**AIM OF THE TASK**
Word for word, transcribe every line from the one holding "This screenshot has height=529, width=775." through the end of the records, but not the pictures.

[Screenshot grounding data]

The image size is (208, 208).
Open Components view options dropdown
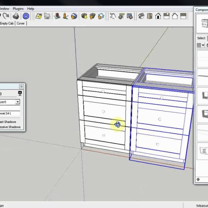pos(200,45)
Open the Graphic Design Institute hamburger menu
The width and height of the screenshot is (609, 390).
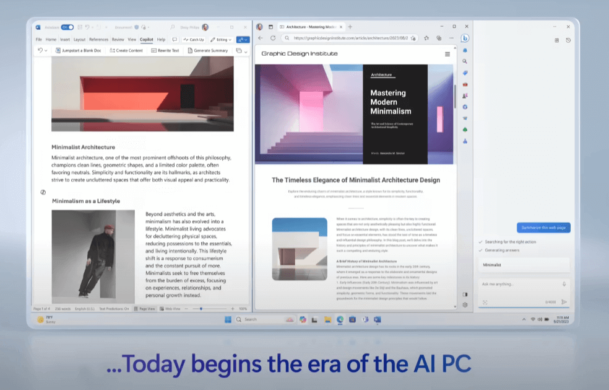(448, 54)
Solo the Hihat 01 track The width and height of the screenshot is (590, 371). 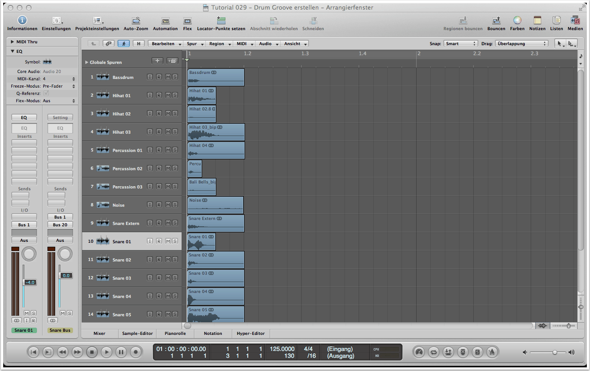tap(175, 95)

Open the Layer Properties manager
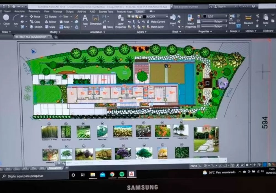point(120,22)
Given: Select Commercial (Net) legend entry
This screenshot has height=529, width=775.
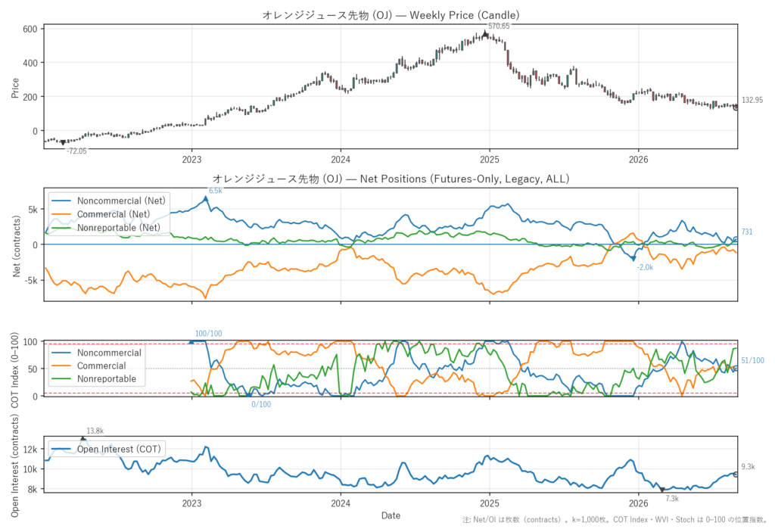Looking at the screenshot, I should [101, 214].
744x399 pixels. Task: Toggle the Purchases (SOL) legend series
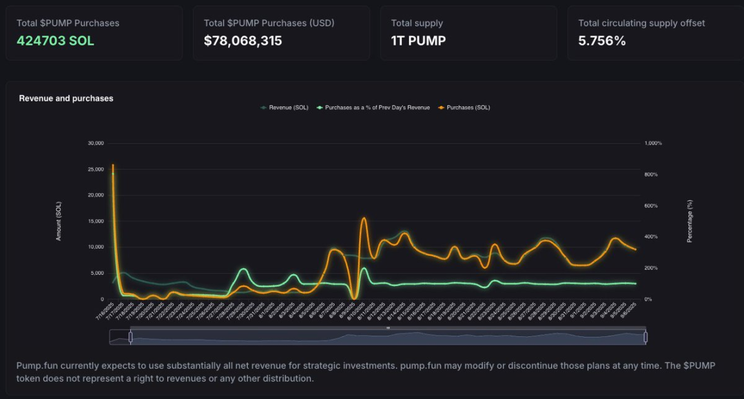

**TASK ANSWER**
This screenshot has height=529, width=775.
Looking at the screenshot, I should [101, 214].
744x399 pixels. Task: Toggle the Purchases (SOL) legend series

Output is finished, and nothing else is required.